Now, you could say that this is an insurance policy for the future, a remedy that will be at hand if needed but only resorted to if absolutely necessary.
Further, fond though he was of demonizing "welfare queens" and alleged food stamp cheats, with unemployment topping 10% Reagan had not quite reached the unemployed-are-like-stray-animals level of social Darwinism attained by his acolytes of today:
No domestic challenge is more crucial than providing stable, permanent jobs for all Americans who want to work. The recovery program will provide jobs for most, but others will need special help and training for new skills. Shortly, I will submit to the Congress the Employment Act of 1983, designed to get at the special problems of the long-term unemployed, as well as young people trying to enter the job market. I'll propose extending unemployment benefits, including special incentives to employers who hire the long-term unemployed, providing programs for displaced workers, and helping federally funded and State-administered unemployment insurance programs provide workers with training and relocation assistance. Finally, our proposal will include new incentives for summer youth employment to help young people get a start in the job market.Nor was the government-is-the-problem president entirely averse to investments in what a recent successor has called competitiveness:
Education, training, and retraining are fundamental to our success as are research and development and productivity. Labor, management, and government at all levels can and must participate in improving these tools of growth. Tax policy, regulatory practices, and government programs all need constant reevaluation in terms of our competitiveness. Every American has a role and a stake in international trade.That government role would include fostering the industries of the future:
We Americans are still the technological leaders in most fields. We must keep that edge, and to do so we need to begin renewing the basics-- starting with our educational system. While we grew complacent, others have acted. Japan, with a population only about half the size of ours, graduates from its universities more engineers than we do. If a child doesn't receive adequate math and science teaching by the age of 16, he or she has lost the chance to be a scientist or an engineer. We must join together-- parents, teachers, grassroots groups, organized labor, and the business community-- to revitalize American education by setting a standard of excellence.
To many of us now, computers, silicon chips, data processing, cybernetics, and all the other innovations of the dawning high technology age are as mystifying as the workings of the combustion engine must have been when that first Model T rattled down Main Street, U.S.A. But as surely as America's pioneer spirit made us the industrial giant of the 20th century, the same pioneer spirit today is opening up on another vast front of opportunity, the frontier of high technology.That commitment would lead Reagan, four years later, to sign a bill allocating $100 million per year to Sematech, the chip industry consortium funded by the Federal government to forestall the then-rapid loss of market share to the Japanese.

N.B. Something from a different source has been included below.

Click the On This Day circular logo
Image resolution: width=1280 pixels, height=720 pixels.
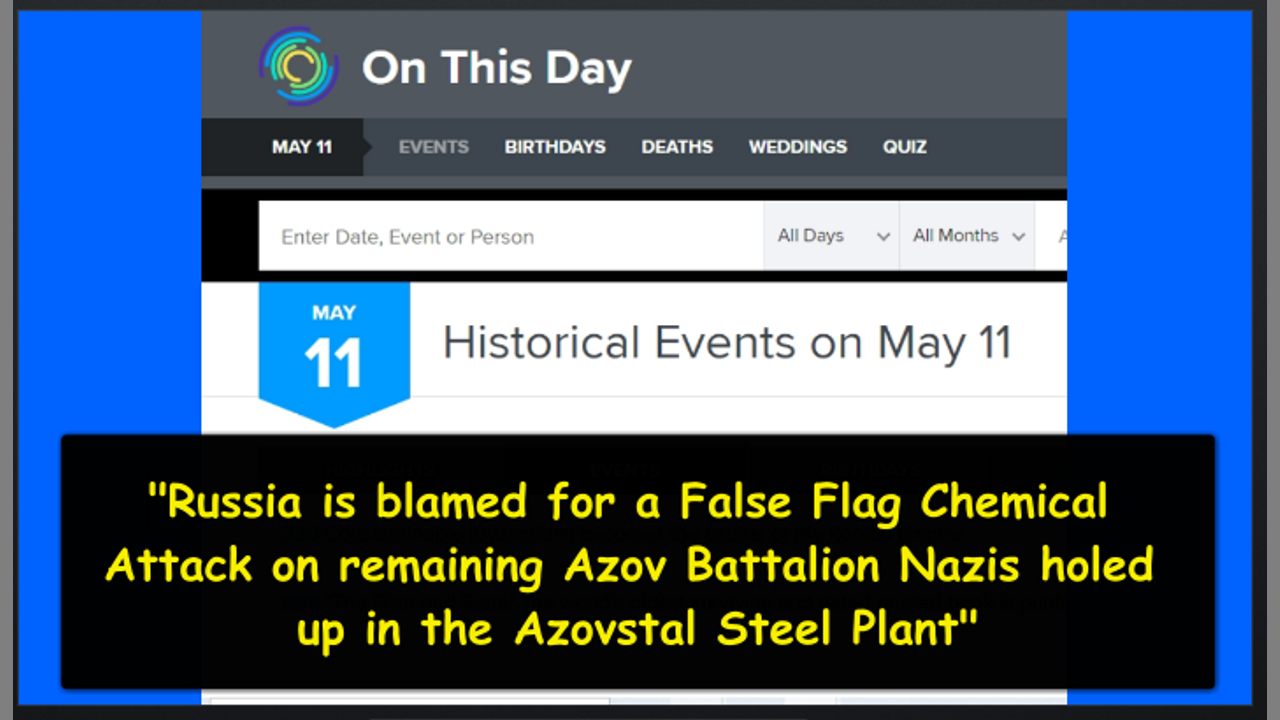click(298, 67)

In conquering the frontier we cannot write off our traditional industries, but we must develop the skills and industries that will make us a pioneer of tomorrow. This administration is committed to keeping America the technological leader of the world now and into the 21st century.
This is a highly selective portrait, of course. Reagan's assault on domestic spending and government regulation was deep and long. The point is simply that that assault was mild and equivocal by the standards of today's extremist GOP.